**Aim of the exercise:**
In the entries below, which lines run from the one with "570x512 pixels." through the one with "Expand the Attacks by technique panel"? Repeat exactly those, both included, and no pictures.

**The input:**
● ● ● ● ● ● ●

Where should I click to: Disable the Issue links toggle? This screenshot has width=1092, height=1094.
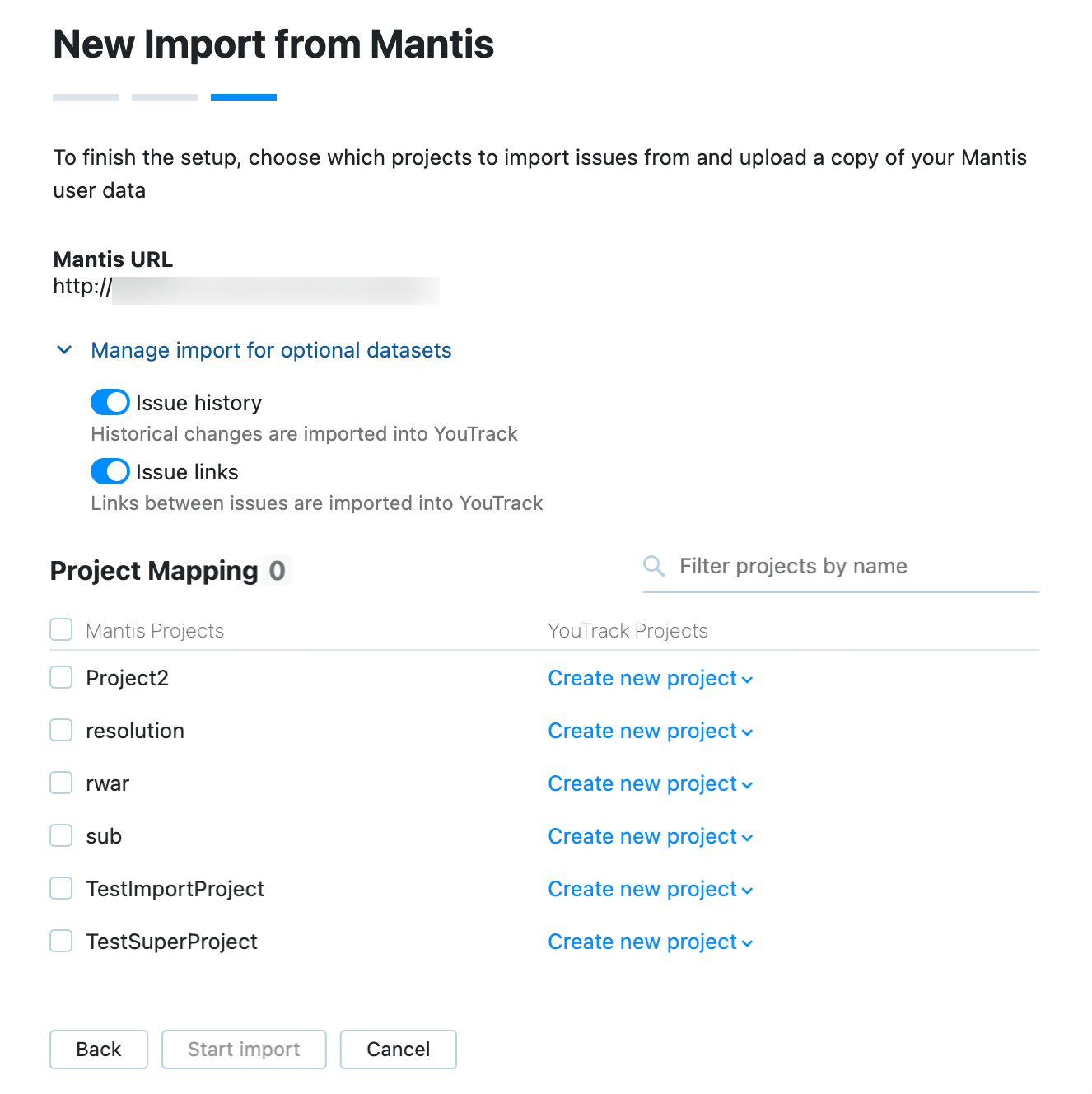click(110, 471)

● ● ● ● ● ● ●

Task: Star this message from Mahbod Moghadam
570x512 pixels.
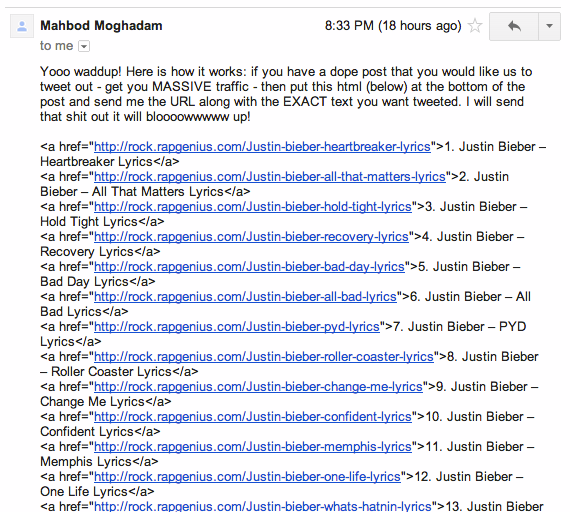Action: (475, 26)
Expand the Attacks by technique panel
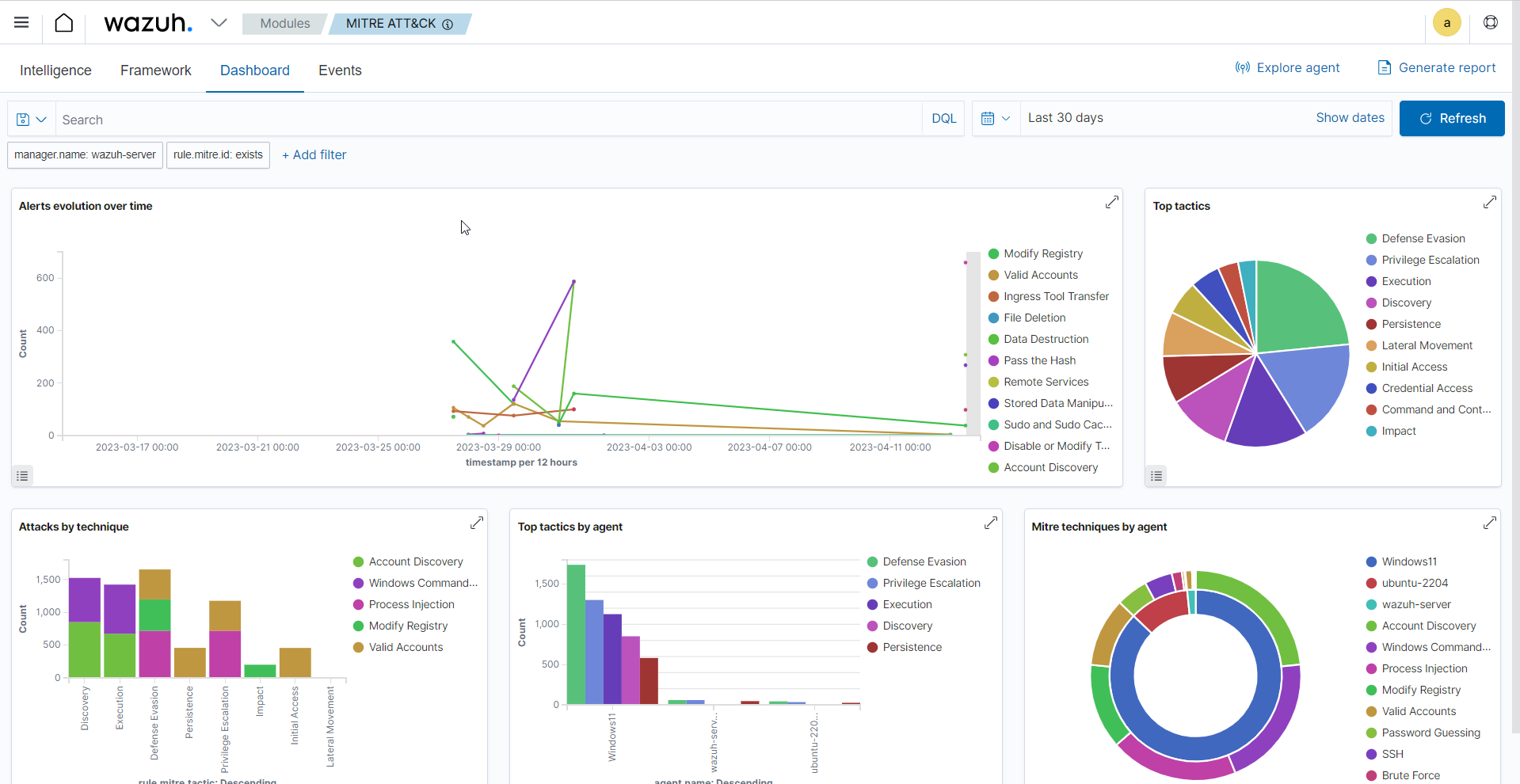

● ● ● ● ● ● ●

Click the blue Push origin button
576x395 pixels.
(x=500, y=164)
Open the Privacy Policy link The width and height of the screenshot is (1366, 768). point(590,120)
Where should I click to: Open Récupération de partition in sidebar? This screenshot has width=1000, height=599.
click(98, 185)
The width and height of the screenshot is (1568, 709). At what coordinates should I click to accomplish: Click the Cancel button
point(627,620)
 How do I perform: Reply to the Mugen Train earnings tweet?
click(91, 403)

● ● ● ● ● ● ●

**Exercise answer:**
570x512 pixels.
Action: (475, 26)
Expand the Attacks by technique panel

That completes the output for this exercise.